►
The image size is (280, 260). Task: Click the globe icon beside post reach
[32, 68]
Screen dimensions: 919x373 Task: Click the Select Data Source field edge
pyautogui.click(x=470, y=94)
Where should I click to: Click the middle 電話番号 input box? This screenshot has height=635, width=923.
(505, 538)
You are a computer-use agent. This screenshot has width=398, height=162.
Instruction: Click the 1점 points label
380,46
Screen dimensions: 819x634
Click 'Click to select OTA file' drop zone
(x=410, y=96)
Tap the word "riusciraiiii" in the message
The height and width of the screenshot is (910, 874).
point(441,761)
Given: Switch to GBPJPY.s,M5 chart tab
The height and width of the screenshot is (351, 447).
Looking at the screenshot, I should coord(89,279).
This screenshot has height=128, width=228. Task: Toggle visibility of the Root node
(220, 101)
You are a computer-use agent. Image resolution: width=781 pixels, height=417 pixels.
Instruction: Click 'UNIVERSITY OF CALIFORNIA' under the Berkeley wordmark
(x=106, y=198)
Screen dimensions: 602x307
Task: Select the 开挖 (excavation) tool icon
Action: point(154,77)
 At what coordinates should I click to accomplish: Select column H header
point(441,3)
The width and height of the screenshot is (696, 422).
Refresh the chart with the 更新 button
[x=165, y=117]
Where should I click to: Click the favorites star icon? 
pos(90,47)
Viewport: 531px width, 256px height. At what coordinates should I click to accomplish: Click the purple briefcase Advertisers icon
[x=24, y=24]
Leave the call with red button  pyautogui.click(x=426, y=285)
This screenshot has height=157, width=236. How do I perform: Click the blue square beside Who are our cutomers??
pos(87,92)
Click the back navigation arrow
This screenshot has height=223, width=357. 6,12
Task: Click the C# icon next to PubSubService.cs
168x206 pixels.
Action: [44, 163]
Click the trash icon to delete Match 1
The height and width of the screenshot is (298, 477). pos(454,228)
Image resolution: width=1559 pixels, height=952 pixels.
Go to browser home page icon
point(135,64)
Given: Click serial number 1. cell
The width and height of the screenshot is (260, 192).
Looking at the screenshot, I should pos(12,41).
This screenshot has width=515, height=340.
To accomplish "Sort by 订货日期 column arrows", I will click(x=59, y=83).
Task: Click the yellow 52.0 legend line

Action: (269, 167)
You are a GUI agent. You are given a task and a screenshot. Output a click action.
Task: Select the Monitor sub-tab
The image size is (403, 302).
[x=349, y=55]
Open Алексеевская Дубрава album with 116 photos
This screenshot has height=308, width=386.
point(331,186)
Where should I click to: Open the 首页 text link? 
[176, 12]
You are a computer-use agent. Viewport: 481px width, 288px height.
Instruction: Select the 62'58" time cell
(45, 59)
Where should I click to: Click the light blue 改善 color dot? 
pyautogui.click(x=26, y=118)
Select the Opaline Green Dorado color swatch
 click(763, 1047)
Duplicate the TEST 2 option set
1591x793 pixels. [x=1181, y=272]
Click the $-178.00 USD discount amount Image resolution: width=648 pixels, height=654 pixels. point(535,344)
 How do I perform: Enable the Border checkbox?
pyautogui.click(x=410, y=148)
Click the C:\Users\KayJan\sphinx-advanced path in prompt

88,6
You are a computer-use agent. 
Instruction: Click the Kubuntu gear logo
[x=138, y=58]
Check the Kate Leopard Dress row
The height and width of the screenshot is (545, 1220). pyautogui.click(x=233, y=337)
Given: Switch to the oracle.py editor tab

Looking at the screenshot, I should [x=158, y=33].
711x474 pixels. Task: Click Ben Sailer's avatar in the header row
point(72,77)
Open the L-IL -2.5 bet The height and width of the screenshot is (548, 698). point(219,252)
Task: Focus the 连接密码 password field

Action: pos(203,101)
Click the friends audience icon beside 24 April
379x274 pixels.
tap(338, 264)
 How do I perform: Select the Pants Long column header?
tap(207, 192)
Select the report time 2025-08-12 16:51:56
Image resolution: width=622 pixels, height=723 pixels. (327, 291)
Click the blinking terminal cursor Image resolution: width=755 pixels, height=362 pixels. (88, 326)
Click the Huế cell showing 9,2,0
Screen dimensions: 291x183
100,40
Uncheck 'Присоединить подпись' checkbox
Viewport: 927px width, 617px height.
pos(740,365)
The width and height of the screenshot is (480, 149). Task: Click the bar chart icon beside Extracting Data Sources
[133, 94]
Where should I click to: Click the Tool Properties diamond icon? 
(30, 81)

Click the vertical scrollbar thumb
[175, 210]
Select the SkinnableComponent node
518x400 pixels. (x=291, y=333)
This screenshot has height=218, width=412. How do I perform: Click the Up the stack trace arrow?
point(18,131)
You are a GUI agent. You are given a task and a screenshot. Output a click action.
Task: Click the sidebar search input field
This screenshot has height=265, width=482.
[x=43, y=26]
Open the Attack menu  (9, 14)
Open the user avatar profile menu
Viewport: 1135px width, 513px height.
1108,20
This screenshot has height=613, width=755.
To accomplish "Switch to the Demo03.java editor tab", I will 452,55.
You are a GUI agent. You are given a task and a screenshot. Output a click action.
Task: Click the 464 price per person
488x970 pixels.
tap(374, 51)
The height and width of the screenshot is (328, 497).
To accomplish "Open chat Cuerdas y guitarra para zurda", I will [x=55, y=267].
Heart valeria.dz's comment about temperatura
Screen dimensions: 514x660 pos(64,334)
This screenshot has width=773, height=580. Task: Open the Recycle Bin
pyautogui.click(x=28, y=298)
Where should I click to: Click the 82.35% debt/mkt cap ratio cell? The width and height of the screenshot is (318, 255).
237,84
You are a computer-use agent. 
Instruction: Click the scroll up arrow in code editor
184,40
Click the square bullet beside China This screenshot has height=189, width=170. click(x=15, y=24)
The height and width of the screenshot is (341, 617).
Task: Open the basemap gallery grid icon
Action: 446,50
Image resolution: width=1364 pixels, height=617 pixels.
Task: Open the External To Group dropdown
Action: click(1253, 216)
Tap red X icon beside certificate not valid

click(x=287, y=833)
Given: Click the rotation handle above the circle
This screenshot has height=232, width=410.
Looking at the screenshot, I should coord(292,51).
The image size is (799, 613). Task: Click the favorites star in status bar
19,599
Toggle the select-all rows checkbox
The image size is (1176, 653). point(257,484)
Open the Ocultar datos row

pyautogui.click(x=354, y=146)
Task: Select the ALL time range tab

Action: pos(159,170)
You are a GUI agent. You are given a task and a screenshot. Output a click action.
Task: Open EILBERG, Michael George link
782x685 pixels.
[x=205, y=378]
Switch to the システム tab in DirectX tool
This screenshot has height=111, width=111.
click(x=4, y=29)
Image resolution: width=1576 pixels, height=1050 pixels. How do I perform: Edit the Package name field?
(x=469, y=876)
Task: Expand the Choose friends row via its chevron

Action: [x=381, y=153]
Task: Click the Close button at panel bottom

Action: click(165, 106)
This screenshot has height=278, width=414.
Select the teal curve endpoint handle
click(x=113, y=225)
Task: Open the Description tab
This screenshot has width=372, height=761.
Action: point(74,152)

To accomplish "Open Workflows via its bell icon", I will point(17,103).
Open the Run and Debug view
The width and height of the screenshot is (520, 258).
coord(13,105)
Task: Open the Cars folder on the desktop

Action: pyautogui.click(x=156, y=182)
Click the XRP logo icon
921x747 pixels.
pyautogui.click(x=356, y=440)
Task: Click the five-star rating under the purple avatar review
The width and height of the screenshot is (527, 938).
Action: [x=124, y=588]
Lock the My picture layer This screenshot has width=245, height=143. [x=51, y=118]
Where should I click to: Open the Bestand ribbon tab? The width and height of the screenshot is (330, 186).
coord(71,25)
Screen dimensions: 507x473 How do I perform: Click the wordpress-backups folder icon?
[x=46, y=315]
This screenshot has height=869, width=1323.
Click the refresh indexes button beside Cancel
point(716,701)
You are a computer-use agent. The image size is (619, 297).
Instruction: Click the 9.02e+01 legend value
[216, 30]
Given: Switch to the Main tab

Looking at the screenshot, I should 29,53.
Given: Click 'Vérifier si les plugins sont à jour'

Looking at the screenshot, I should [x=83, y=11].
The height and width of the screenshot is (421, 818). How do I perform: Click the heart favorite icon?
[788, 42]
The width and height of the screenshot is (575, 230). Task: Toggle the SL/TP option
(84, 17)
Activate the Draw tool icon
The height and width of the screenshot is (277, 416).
◄
Problem description: Restate, please, word for word the span of records running from the first line to the line bearing "You are a computer-use agent. Image", both included, and nothing outside it.

Solution to this exercise:
The image size is (280, 260). Task: Click the globe icon beside post reach
[32, 68]
Screen dimensions: 919x373 Task: Click the Select Data Source field edge
pyautogui.click(x=470, y=94)
Where should I click to: Click the middle 電話番号 input box? This screenshot has height=635, width=923.
(505, 538)
You are a computer-use agent. This screenshot has width=398, height=162.
Instruction: Click the 1점 points label
380,46
Screen dimensions: 819x634
Click 'Click to select OTA file' drop zone
(x=410, y=96)
Tap the word "riusciraiiii" in the message
The height and width of the screenshot is (910, 874).
point(441,761)
Given: Switch to GBPJPY.s,M5 chart tab
The height and width of the screenshot is (351, 447).
Looking at the screenshot, I should coord(89,279).
This screenshot has height=128, width=228. Task: Toggle visibility of the Root node
(220, 101)
You are a computer-use agent. Image resolution: width=781 pixels, height=417 pixels.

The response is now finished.